> _TASK DESCRIPTION_:
Among the lines below, how many have the word "agent"? The reply is that number alone.

> _Stored data entries_:
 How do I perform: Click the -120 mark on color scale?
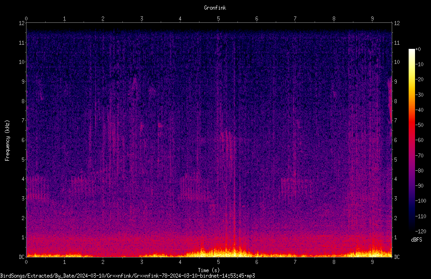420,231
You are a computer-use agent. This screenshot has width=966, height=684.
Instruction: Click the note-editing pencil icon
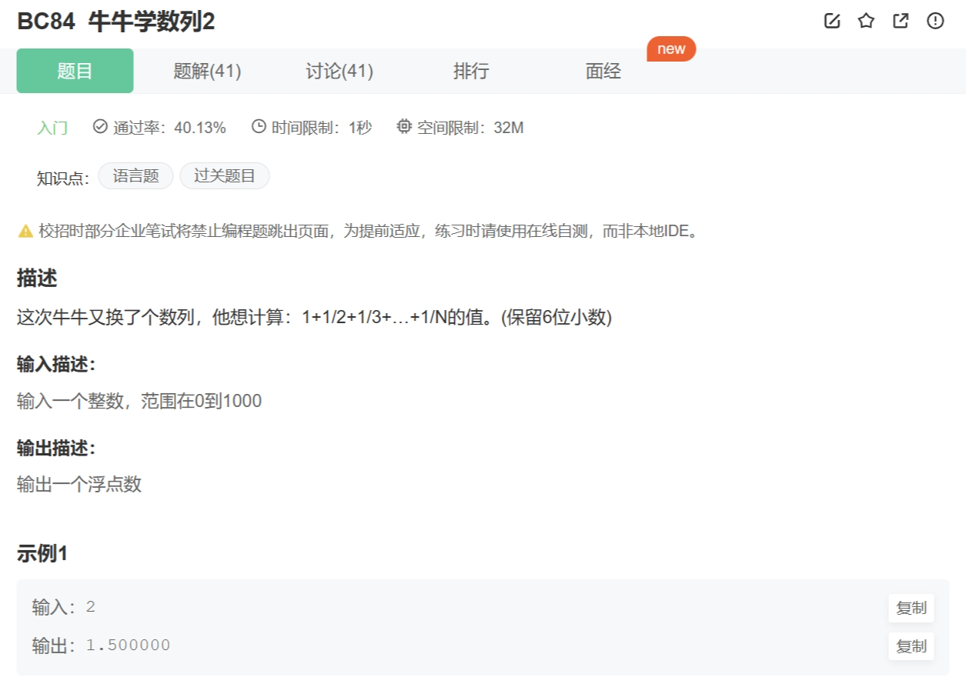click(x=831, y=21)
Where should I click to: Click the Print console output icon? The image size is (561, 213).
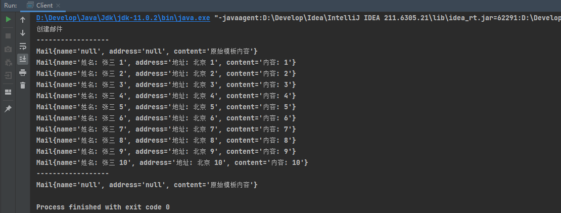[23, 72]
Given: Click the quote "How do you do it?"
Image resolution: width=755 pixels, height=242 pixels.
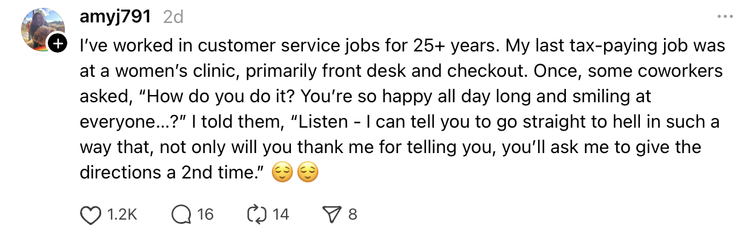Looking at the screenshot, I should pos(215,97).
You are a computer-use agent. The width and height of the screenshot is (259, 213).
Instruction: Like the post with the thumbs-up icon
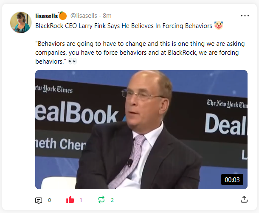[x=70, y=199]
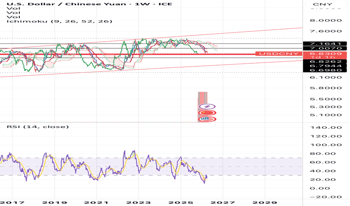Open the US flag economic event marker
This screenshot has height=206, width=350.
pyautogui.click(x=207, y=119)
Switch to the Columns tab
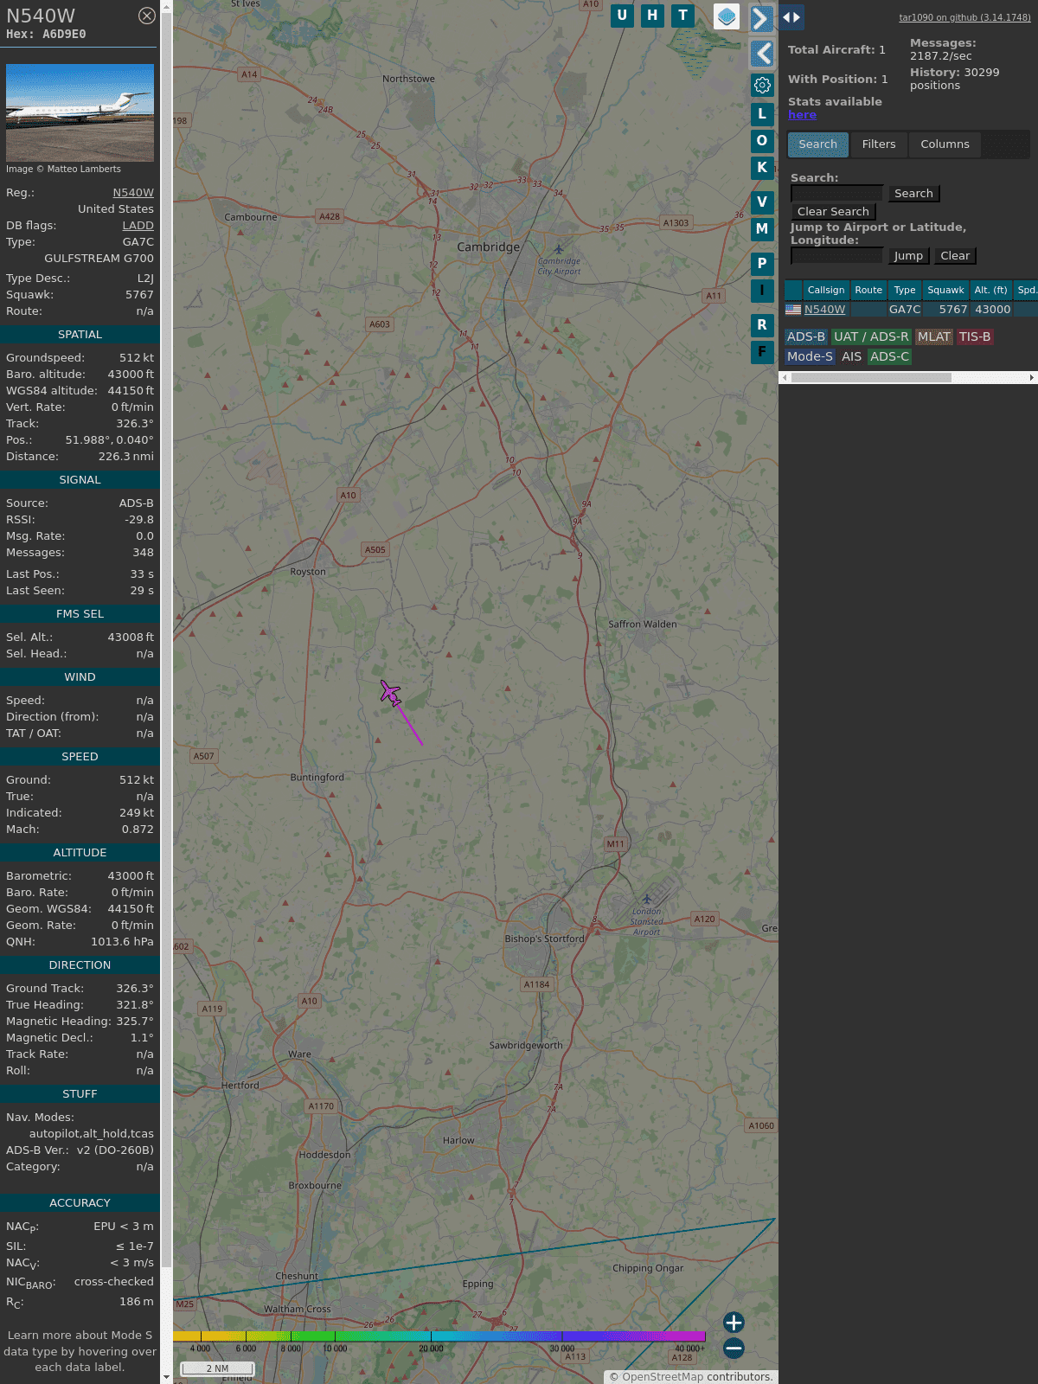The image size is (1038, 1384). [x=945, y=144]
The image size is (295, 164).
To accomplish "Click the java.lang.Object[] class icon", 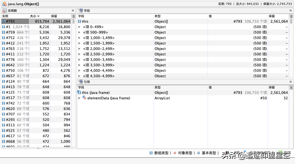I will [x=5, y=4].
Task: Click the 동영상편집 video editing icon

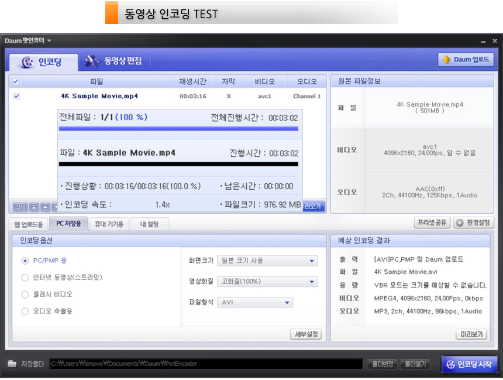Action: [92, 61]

> _TASK RESULT_:
2